**Aim of the task**
The line containing "Click the fx" marks the end; copy exactly all lines from the start of the material up to and including it.
[Data — start]
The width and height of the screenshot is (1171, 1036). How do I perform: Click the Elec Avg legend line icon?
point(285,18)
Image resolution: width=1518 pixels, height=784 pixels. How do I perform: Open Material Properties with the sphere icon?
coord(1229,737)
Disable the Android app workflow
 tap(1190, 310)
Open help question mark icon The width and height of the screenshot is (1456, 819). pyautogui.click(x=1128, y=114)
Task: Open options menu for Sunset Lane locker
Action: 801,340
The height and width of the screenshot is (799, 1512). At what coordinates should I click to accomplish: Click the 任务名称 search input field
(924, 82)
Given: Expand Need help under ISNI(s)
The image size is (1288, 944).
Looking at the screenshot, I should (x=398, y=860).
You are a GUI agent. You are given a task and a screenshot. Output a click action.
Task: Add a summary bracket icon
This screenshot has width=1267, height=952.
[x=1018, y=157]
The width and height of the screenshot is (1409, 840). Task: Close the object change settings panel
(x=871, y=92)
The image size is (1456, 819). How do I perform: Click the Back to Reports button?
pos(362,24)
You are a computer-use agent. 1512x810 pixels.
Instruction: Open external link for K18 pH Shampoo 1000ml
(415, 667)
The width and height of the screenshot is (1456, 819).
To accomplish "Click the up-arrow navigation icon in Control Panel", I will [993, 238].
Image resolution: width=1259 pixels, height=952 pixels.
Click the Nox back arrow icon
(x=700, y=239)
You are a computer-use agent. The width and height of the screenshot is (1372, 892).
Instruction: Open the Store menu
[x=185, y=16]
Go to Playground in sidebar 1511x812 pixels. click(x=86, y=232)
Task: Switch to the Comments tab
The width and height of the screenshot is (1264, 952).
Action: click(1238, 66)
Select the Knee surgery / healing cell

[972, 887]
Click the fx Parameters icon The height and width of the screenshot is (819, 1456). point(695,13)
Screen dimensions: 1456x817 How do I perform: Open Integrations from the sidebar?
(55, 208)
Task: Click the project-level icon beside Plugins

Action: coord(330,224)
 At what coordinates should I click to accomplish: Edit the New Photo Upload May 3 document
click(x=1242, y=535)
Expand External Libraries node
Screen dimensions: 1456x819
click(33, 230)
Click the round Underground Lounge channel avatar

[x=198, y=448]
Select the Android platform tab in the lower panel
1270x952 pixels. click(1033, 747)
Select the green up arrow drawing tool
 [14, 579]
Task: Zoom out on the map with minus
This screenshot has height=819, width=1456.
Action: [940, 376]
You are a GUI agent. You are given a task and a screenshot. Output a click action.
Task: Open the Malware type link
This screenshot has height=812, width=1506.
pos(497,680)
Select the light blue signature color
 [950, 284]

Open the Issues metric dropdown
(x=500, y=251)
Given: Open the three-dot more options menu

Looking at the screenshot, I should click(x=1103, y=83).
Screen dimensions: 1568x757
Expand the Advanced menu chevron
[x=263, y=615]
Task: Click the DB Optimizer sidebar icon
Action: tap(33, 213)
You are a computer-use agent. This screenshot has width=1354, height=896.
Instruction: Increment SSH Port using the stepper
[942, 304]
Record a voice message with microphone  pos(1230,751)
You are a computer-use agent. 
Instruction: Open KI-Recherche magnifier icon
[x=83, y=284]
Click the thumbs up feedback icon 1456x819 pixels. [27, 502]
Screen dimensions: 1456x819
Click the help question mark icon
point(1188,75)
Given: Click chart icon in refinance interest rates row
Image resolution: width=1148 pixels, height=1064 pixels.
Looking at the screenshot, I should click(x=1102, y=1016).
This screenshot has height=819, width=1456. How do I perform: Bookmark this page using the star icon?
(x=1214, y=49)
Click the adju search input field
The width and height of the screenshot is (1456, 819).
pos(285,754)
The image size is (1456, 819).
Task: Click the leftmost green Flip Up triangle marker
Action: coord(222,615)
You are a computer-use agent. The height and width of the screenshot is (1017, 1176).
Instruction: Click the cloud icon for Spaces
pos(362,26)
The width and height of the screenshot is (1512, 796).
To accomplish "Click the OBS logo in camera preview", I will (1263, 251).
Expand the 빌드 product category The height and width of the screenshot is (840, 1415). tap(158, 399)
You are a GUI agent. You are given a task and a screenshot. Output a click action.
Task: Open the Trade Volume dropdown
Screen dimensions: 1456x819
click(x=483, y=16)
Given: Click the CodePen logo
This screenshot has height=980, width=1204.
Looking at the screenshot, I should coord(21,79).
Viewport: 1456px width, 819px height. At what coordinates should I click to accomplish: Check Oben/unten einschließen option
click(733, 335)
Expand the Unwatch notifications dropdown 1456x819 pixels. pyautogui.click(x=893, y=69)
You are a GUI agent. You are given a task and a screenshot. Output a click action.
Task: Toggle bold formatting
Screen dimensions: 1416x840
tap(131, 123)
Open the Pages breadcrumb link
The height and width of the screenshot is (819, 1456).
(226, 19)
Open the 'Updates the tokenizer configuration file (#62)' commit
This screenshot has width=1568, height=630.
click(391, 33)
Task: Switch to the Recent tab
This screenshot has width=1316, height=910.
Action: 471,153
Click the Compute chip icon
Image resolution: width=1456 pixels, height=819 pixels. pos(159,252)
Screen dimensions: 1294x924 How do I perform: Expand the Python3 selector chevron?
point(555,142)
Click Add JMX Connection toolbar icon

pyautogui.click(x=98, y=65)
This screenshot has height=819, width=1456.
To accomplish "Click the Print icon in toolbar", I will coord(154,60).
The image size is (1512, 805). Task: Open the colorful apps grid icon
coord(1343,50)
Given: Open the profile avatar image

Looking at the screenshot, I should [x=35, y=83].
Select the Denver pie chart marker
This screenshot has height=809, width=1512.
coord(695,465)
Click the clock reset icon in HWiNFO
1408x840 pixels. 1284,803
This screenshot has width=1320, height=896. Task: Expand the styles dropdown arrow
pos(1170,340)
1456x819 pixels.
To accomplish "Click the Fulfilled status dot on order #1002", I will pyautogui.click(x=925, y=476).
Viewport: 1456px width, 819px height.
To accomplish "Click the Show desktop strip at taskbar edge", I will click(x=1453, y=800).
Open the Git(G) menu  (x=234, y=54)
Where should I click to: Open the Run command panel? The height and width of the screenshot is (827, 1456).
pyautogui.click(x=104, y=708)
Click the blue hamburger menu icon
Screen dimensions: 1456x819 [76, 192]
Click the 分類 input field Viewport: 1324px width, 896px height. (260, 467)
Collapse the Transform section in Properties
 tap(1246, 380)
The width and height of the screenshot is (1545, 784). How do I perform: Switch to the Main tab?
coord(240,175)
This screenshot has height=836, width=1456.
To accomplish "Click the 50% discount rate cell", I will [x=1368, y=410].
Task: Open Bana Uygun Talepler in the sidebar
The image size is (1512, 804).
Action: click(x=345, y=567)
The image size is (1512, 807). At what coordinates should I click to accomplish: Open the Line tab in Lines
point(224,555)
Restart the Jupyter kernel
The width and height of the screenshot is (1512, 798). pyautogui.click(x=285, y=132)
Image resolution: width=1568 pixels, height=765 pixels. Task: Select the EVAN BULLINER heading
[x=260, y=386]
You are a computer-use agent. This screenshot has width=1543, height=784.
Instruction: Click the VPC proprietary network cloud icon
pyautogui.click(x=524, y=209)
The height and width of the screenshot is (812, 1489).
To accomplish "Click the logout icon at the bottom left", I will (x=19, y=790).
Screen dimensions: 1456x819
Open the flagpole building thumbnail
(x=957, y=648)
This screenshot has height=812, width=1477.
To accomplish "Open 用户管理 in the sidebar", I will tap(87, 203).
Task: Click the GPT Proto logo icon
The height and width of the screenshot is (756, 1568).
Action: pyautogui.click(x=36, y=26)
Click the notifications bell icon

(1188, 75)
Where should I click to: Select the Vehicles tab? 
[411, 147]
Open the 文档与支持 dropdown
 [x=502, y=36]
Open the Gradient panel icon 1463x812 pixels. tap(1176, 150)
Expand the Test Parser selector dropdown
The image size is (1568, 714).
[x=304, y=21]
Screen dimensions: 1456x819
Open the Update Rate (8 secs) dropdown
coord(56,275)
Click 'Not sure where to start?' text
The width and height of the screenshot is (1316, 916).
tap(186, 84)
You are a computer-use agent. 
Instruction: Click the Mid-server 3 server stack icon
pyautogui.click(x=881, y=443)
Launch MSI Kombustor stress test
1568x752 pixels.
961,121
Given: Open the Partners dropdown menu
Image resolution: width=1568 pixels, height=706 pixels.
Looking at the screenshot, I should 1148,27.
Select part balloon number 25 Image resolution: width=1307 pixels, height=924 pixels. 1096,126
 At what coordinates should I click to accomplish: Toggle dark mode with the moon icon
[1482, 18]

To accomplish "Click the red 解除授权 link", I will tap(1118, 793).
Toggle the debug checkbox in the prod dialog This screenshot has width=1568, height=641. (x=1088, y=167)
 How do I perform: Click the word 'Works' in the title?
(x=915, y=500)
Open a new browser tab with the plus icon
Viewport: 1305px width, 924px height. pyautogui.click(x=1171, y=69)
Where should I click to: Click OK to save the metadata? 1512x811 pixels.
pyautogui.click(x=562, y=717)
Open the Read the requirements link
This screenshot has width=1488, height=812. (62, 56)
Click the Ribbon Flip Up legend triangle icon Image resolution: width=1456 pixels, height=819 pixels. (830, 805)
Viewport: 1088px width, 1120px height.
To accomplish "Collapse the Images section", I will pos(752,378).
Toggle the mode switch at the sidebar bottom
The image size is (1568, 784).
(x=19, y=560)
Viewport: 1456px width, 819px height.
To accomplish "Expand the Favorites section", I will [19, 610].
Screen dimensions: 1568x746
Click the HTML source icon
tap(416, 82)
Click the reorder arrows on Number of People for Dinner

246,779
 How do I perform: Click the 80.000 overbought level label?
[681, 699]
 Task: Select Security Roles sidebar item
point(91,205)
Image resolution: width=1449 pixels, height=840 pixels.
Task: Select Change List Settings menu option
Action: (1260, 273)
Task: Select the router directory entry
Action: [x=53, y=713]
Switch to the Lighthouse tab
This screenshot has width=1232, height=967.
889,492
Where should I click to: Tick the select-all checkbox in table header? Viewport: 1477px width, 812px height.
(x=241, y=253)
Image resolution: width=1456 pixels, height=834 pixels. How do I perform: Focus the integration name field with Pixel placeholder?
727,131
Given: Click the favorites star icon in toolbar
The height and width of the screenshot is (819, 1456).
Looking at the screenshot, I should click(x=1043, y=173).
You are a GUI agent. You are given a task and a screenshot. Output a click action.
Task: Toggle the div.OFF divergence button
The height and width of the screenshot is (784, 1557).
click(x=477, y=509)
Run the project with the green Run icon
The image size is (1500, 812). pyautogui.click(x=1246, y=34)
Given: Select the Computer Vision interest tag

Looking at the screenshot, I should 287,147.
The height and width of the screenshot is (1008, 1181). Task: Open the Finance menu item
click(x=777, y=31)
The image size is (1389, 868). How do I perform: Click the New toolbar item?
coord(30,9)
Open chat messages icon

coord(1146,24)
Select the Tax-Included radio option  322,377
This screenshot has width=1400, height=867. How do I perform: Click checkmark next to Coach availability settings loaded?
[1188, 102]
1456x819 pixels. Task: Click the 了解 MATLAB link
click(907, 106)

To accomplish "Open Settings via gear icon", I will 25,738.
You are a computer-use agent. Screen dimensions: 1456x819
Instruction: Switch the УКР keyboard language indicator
[Data — finish]
**Task result**
The width and height of the screenshot is (1171, 1036). How do I perform: Click the Elec Avg legend line icon?
point(285,18)
Image resolution: width=1518 pixels, height=784 pixels. How do I perform: Open Material Properties with the sphere icon?
coord(1229,737)
Disable the Android app workflow
 tap(1190, 310)
Open help question mark icon The width and height of the screenshot is (1456, 819). pyautogui.click(x=1128, y=114)
Task: Open options menu for Sunset Lane locker
Action: 801,340
The height and width of the screenshot is (799, 1512). At what coordinates should I click to accomplish: Click the 任务名称 search input field
(924, 82)
Given: Expand Need help under ISNI(s)
The image size is (1288, 944).
Looking at the screenshot, I should (x=398, y=860).
You are a GUI agent. You are given a task and a screenshot. Output a click action.
Task: Add a summary bracket icon
This screenshot has width=1267, height=952.
[x=1018, y=157]
The width and height of the screenshot is (1409, 840). Task: Close the object change settings panel
(x=871, y=92)
The image size is (1456, 819). How do I perform: Click the Back to Reports button?
pos(362,24)
You are a computer-use agent. 1512x810 pixels.
Instruction: Open external link for K18 pH Shampoo 1000ml
(415, 667)
The width and height of the screenshot is (1456, 819).
To accomplish "Click the up-arrow navigation icon in Control Panel", I will [993, 238].
Image resolution: width=1259 pixels, height=952 pixels.
Click the Nox back arrow icon
(x=700, y=239)
You are a computer-use agent. The width and height of the screenshot is (1372, 892).
Instruction: Open the Store menu
[x=185, y=16]
Go to Playground in sidebar 1511x812 pixels. click(x=86, y=232)
Task: Switch to the Comments tab
The width and height of the screenshot is (1264, 952).
Action: click(1238, 66)
Select the Knee surgery / healing cell

[972, 887]
Click the fx Parameters icon The height and width of the screenshot is (819, 1456). point(695,13)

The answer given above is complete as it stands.